Più di 40 anni fa hai fondato la Casa dei Cenci, un centro di sperimentazione educativa e di ricerca su temi come l’ecologia e l’inclusione.Tanto è stato detto sui limiti della didattica a distanza e sul fatto che aumenta le diseguaglianze. Che idea ti sei fatto in proposito?
Innanzitutto io la chiamerei didattica online, perché la distanza purtroppo certe volte si produce anche in classe. Detto questo, per me si tratta di una “non scuola”: la dad non sostituisce, e secondo me neanche integra, quella in presenza..
Il digitale è dunque tutto da buttare? Non è, come si diceva prima, anche questa una sfida da raccogliere per stare vicino alle nuove generazioni?
Certo, ma si tratta di un’altra cosa: il rapporto con il digitale, con il web come luogo di conoscenza e di esperienza, va sicuramente utilizzato. Il “nomadismo” dei ragazzi in rete in cerca di informazioni, suggestioni e conoscenze è un dato di realtà che non si può trascurare. Sono sempre convinto che – soprattutto nei primi anni, quando già i ragazzi passano ore e ore davanti agli schermi – la scuola debba lavorare su altro: il corpo, il contatto, la pittura, le esperienze diretta. Fatta questa premessa, è evidente che oggi i giovani che hanno stimoli e domande in rete possono trovare strumenti eccezionali. Senza però dimenticare che chi questi stimoli e passioni non le ha, nel web trova il peggio, il peggio di ciò che il mercato offre.
Non pensi che una delle sfide della scuola oggi sia proprio questa? Aiutare ad orientarsi in questa offerta così vasta e che altrimenti genera ulteriori discriminazioni sul piano sociale?
Sì e credo che questo oggi sia un po’ più possibile, perché nella pandemia gli insegnanti sono stati costretti a un’immersione nel digitale. Credo che in questi mesi abbiano fatto uno sforzo enorme e nella maggioranza dei casi positivo, ma certo bisogna mettersi in gioco ancor di più. A me per esempio spaventa parecchio questa ossessione della verifica che molti hanno, con il rischio che i ragazzi che tornano in classe in questi giorni siano massacrati da interrogazioni e prove. Vedo talvolta un’ansia di prestazione degli insegnanti che andrebbe frenata. Troppi ragazzi sono spaventati dal rientro, con la conseguenza che molti dicono di preferire la dad, il che per me è terribile.
Si è parlato a lungo per ragazze e ragazzi di “risarcimenti” estivi per tutto ciò che hanno perso in questi mesi. Ma è ipotizzabile tenerli a scuola, dopo un anno comunque così faticoso da tanti punti di vista?

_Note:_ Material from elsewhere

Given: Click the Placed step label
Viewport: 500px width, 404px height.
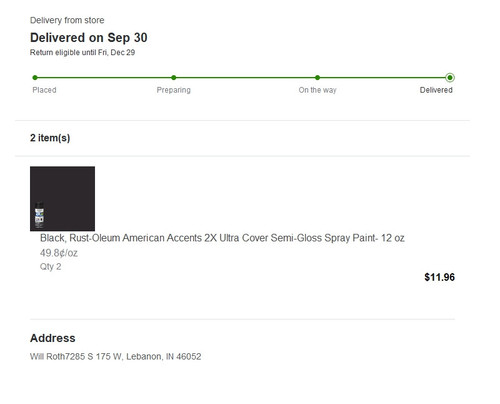Looking at the screenshot, I should [x=44, y=90].
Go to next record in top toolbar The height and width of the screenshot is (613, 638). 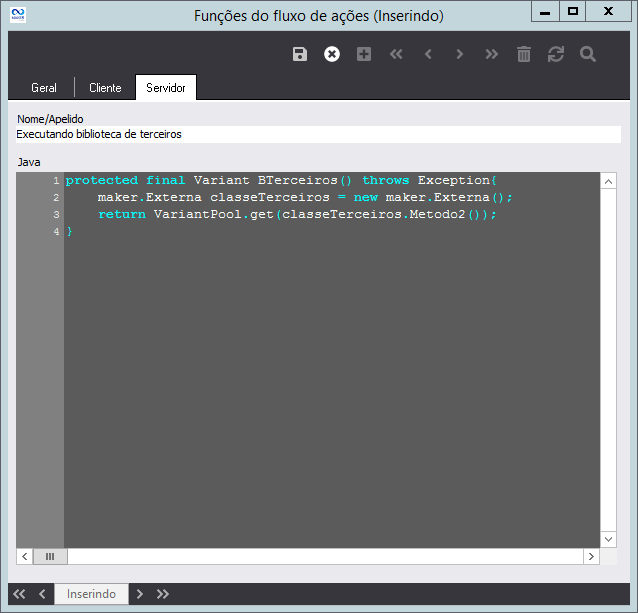click(x=460, y=54)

Credo proprio di no. Il risarcimento deve essere culturale: ricco, ampio ma non scolastico. Ad esempio: i teatri e cinema sono stati chiusi per tanto tempo: perché, allora, non li riapriamo in nome dei giovani? Più in generale bisogna pensare ad attività di tanti tipi, al cui centro però deve esserci l’incontro, la socializzazione in contesti ricchi di stimoli che, ripeto, non siano la scuola: insomma non è che dobbiamo prolungare l’anno scolastico. L’estate sia una grande palestra su come si può incontrare la cultura in tanti modi.